In his chapter "Paint it Black", Carroll explains the evolutionary genetics of black, white, stripes, spots and redheads. In rock pocket mice for example, dark color has evolved in distant isolated populations using different genetic pathways proving that there is more than one way to achieve the same end. Selection of advantageous genetic mutations as the driver for evolution is a basic Darwinian tenet. How big of a change is needed and how long does it take? This can actually be determined mathematically using a formula provided on page 245. The astonishing answer is that a very small advantageous mutation can spread through a population fairly quickly. In one of the examples given, a 1% advantage can spread through a population of 10,000 individuals in about 2,000 years. A .1% advantage can take 20,000 years. These are insignificant time frames in relation to geologic time.

Endless Forms Most Beautiful discusses human evolution in the chapter "A Beautiful Mind". Among other important points Carroll discusses the pattern of human evolution showing that the fossil record supports a mosaic pattern - not the old "Chain of Being" missing link approach that has lingered in paleoanthropology for over 100 years. He also shows that the pattern of human evolution occurred in the same fashion and timing as in other mammals.

In Carroll's' summary chapter "Endless Forms Most Beautiful" he offers that Evo Devo has provided the most compelling proof of one off Darwin's central ideas - that all life forms on Earth have evolved from one or only a few common ancestors. Also important to note is that evolution has been shown to work by modification of existing structures and not by designing new ones - "The invention of wings never occurred from scratch, but by modifying a gill branch (insects) or forelimbs (three times [pterosaurs, bats, birds])." (Op. Cit. p. 289)
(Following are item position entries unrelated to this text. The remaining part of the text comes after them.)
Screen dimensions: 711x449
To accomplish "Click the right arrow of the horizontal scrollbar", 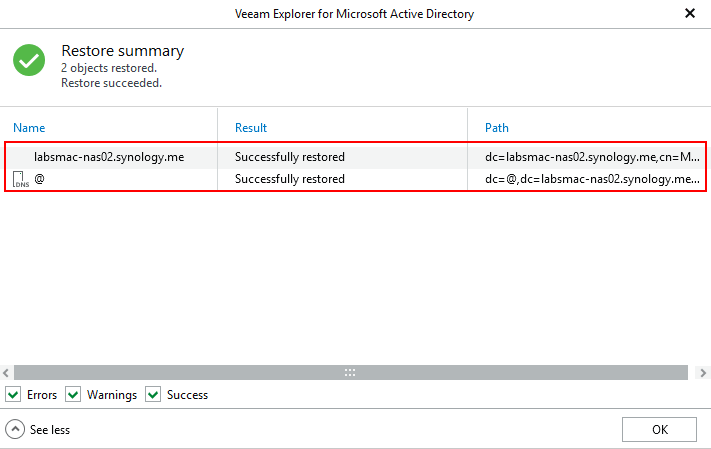I will click(703, 372).

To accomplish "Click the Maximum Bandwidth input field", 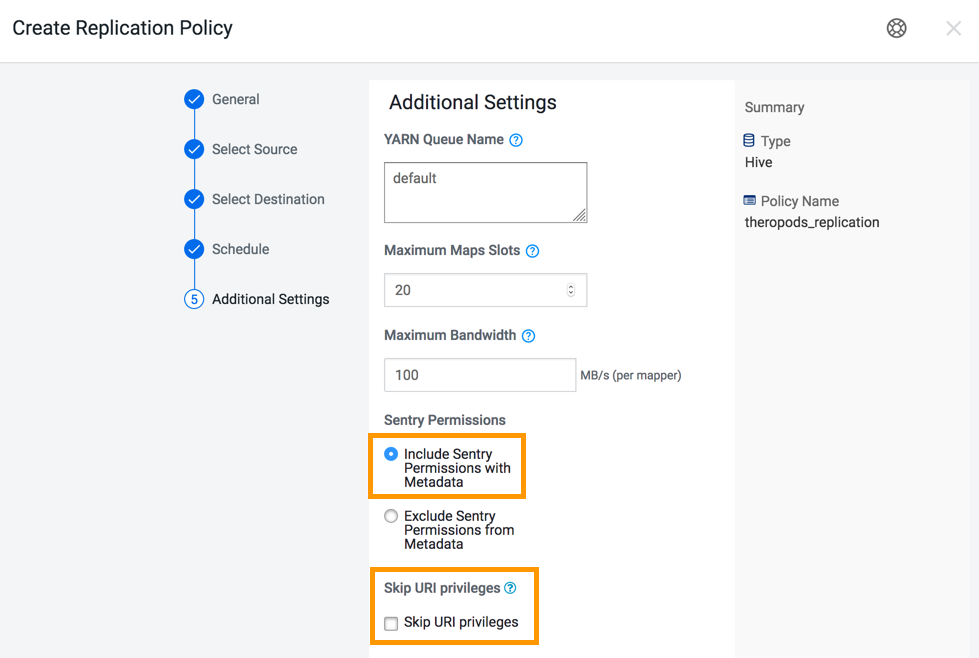I will pyautogui.click(x=480, y=375).
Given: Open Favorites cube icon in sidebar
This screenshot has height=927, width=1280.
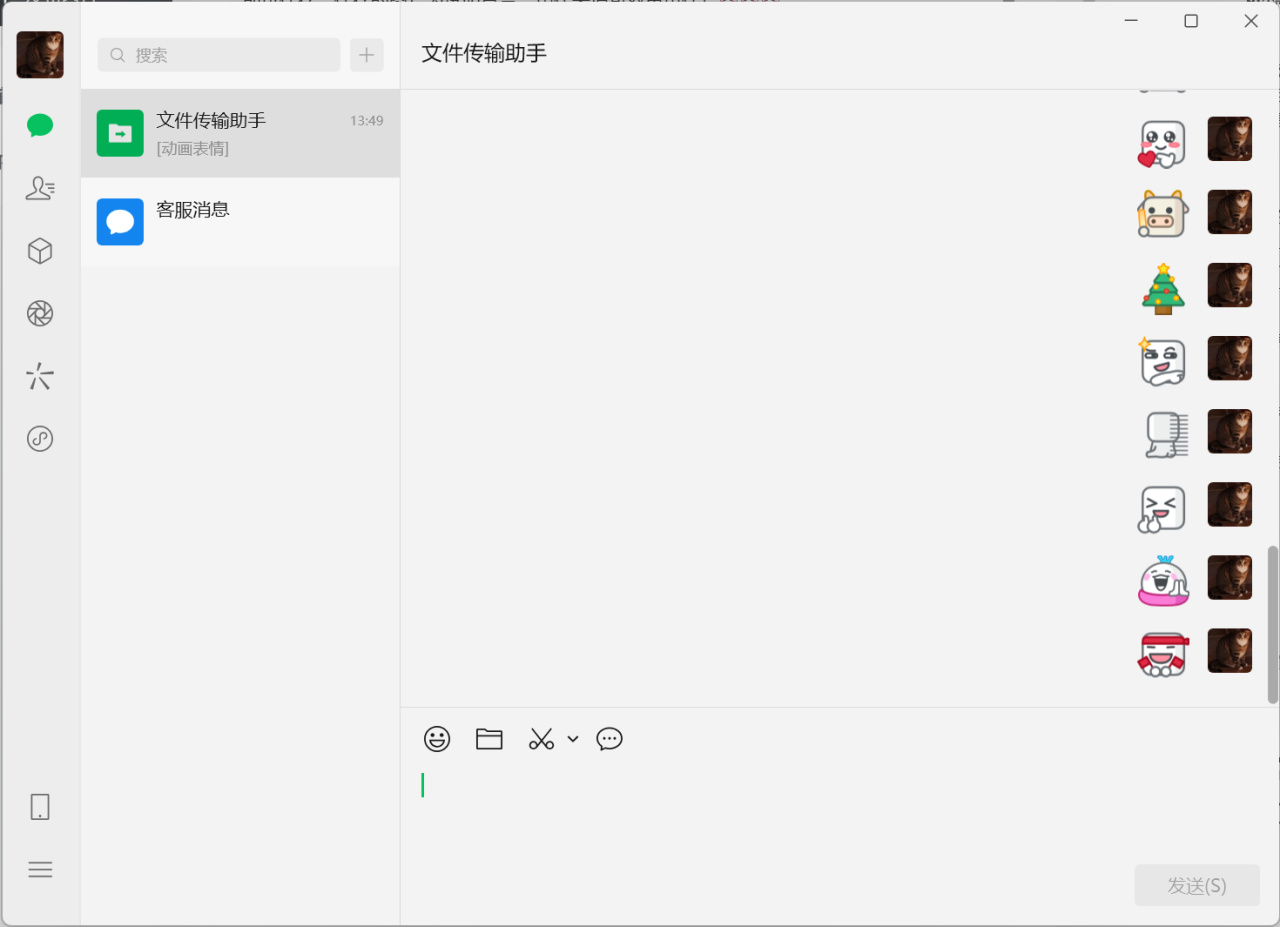Looking at the screenshot, I should pos(40,251).
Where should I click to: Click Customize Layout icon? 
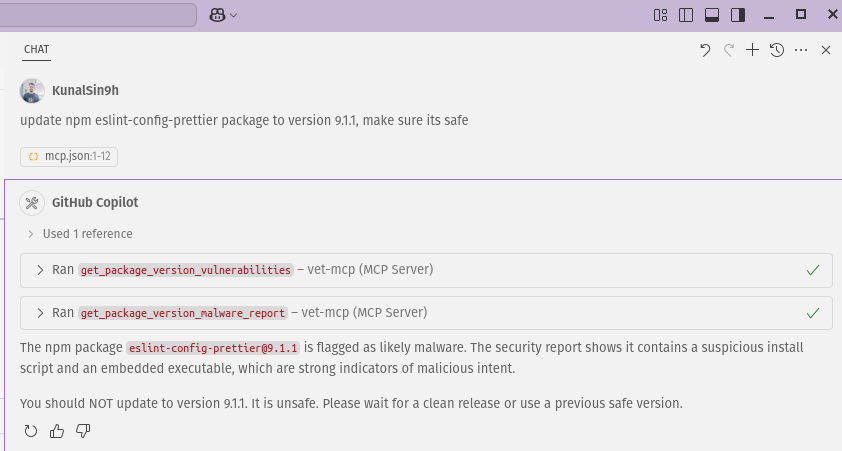pos(660,15)
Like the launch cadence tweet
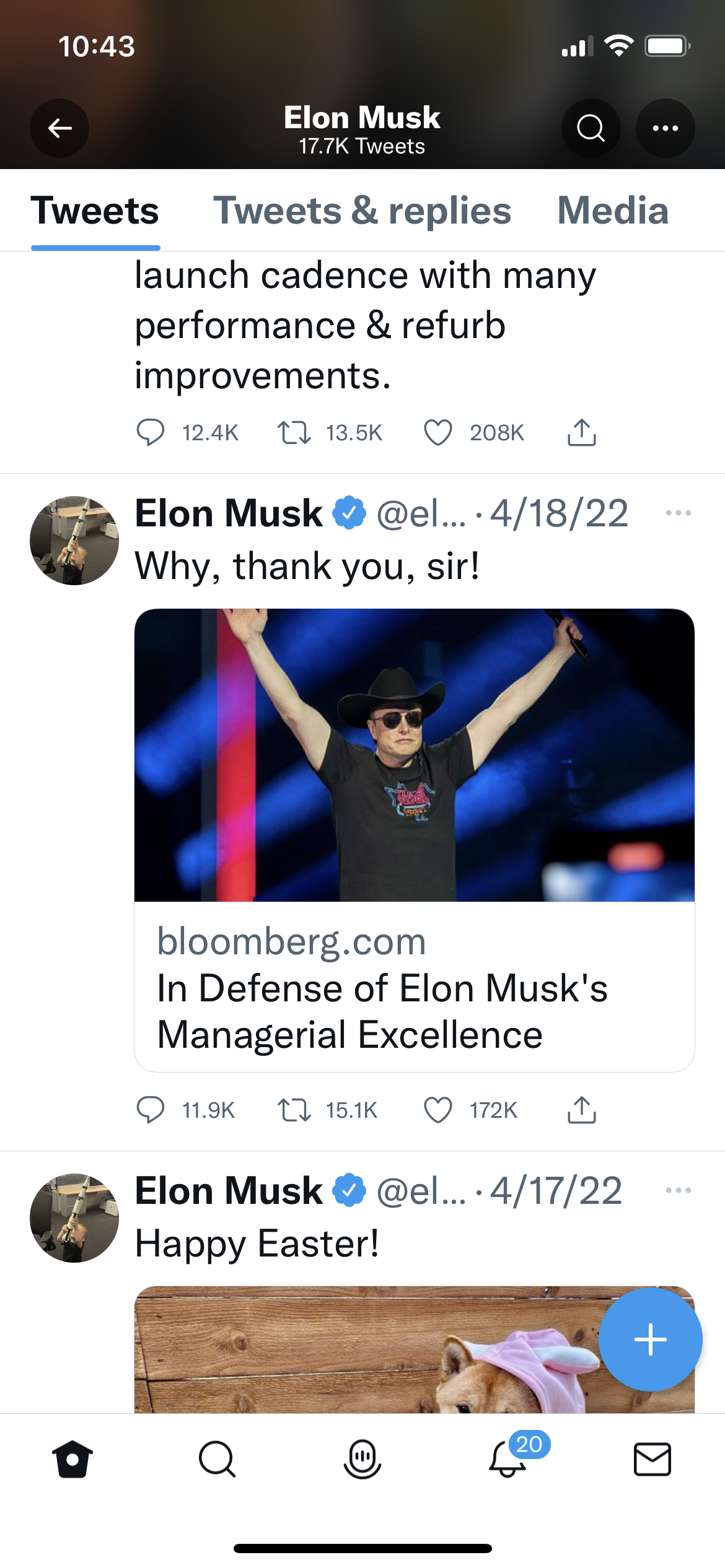This screenshot has height=1568, width=725. pyautogui.click(x=438, y=432)
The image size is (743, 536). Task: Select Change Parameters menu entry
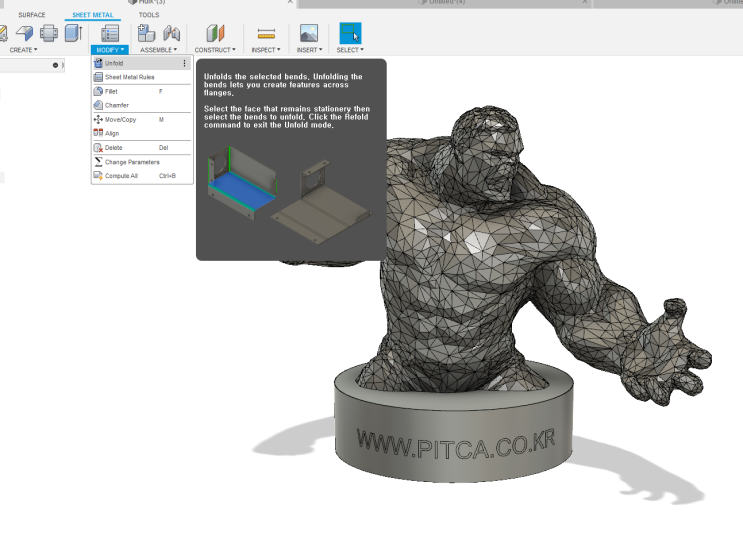132,162
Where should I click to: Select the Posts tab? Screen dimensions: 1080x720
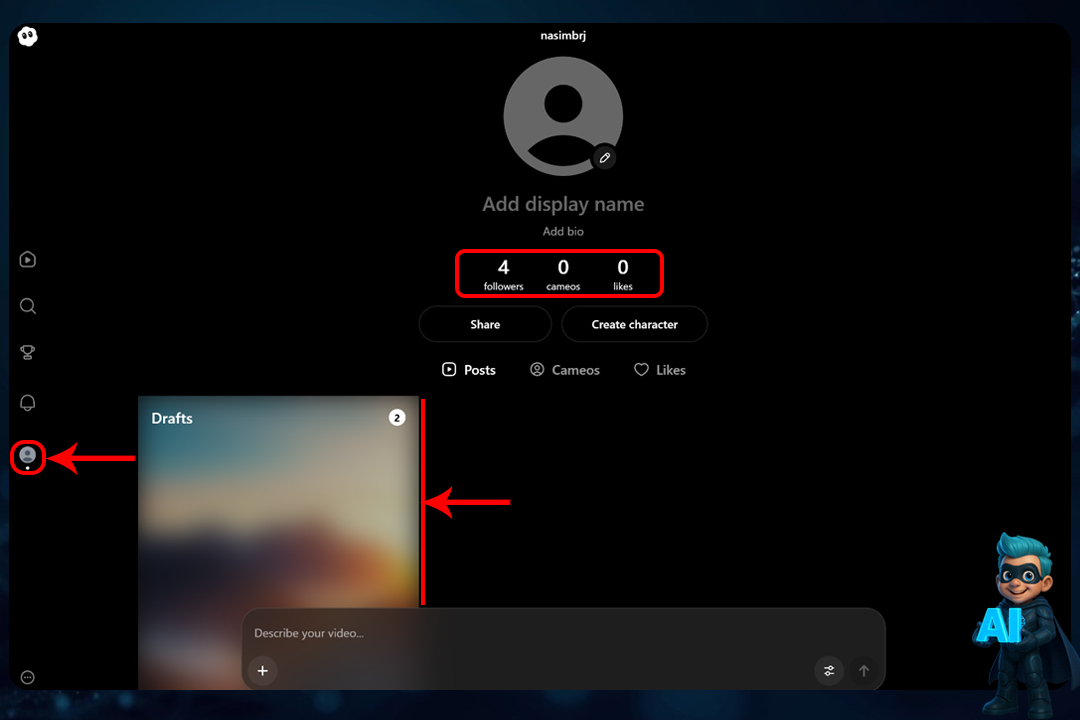click(468, 370)
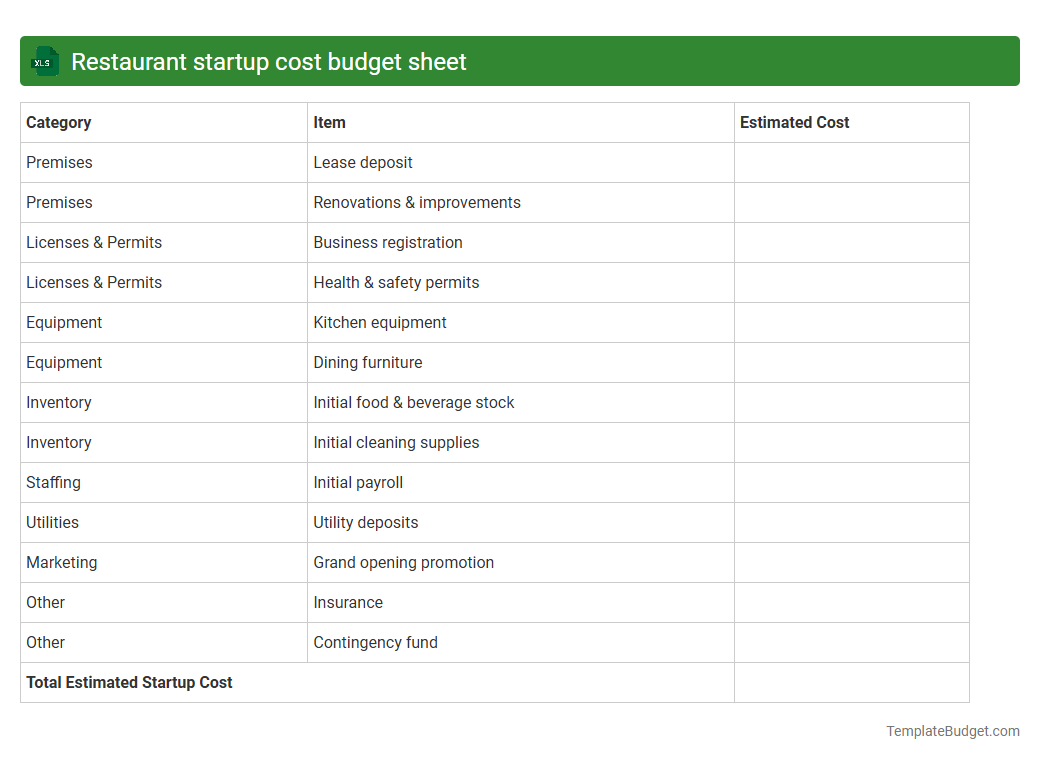This screenshot has height=760, width=1040.
Task: Click the Estimated Cost column header
Action: [795, 122]

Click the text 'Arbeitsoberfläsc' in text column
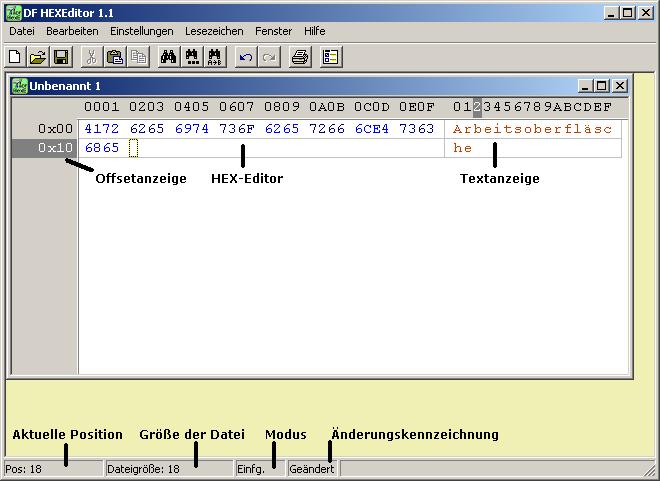532,129
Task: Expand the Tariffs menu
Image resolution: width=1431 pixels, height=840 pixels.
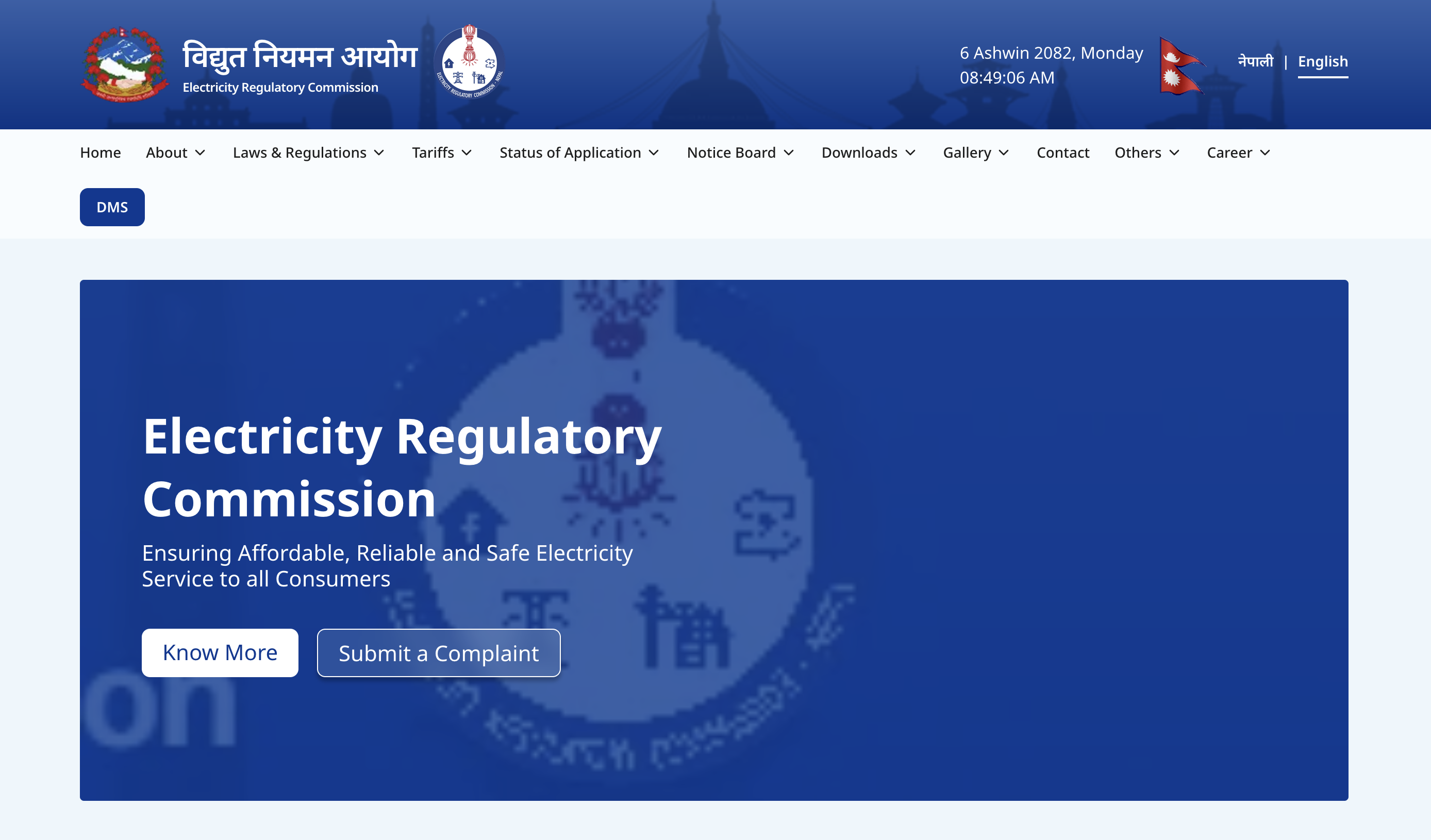Action: (x=442, y=153)
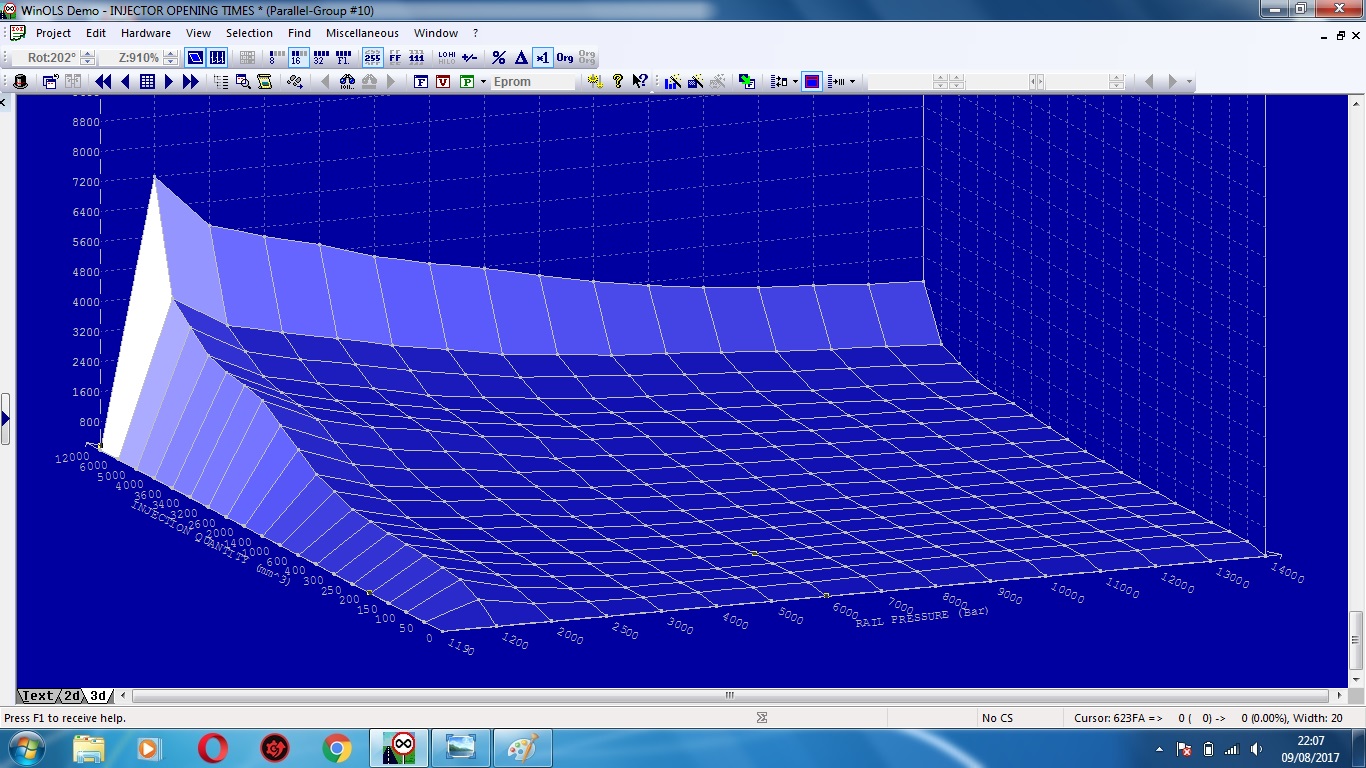
Task: Click the delta difference display icon
Action: [521, 58]
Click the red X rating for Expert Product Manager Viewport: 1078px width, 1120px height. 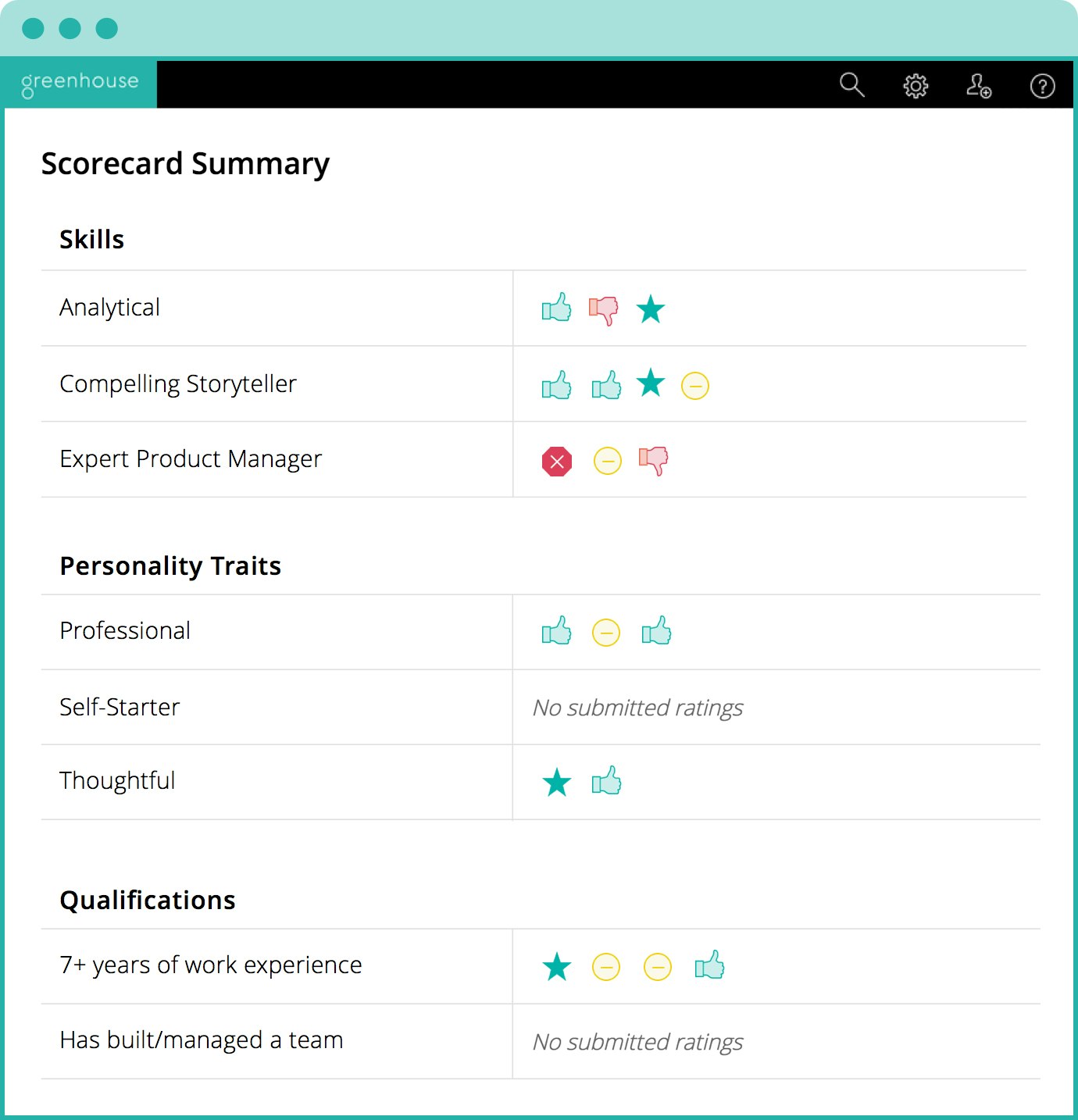[557, 462]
The inexcusable state of evolution education in the United States is noted in this last chapter as well. Carroll notes a National Science Board survey from 1996 that showed 52% of Americans either believed that or were not sure whether the earliest humans lived alongside the dinosaurs. His comment is priceless: "Score that fact as two points for The Flintstones, zero for Darwin, Huxley, and the educational system of the world's most wealthy, powerful, and technologically driven nation." (Op. Cit. p. 293) Evolution is not just a component of biology hidden in the back of text books. It is the real foundation of the science. Carroll suggests ways in which evolution should be taught as an integral part of biology. Fossils are an important part of his proposal: "Dinosaurs and trilobites are the poster children of evolution, and they inspire the vast majority of those who touch them. By placing these wonders of the ancient past in continuum from the Cambrian to the present, life's history is made much more tangible. It would indeed be a wonderful world if every student had guided, repeated classroom contact with some fossils." (Op. Cit. p. 295) Carroll quotes Goethe, "Nothing is worse than active ignorance" (Op. Cit. p. 297) and offers that the "gaps" in scientific knowledge so loved by creationists as reason not to believe are rapidly disappearing. This third revolution in evolutionary theory, Evo Devo, has brought tremendous insight to the biological sciences in just the last 20 years or so and since science builds upon earlier work, the next twenty years should bring even more.

Readability - General readers High School and up with biological background.

On the Upside - Well written, easy to read account of the latest and best proofs of evolution to date. Evo Devo is the link between biology and paleontology.

On the Downside - Part I is a bit more technical but not so much as to make the book difficult to understand. Technical terms are defined.

Overall Rating - I can highly recommend Endless Forms Most Beautiful to not only biology specialists but also to those interested in understanding paleontology and those beautiful yet strange fossils. If you are going to read only one book in the next year concerning biology and evolution then this should be the one.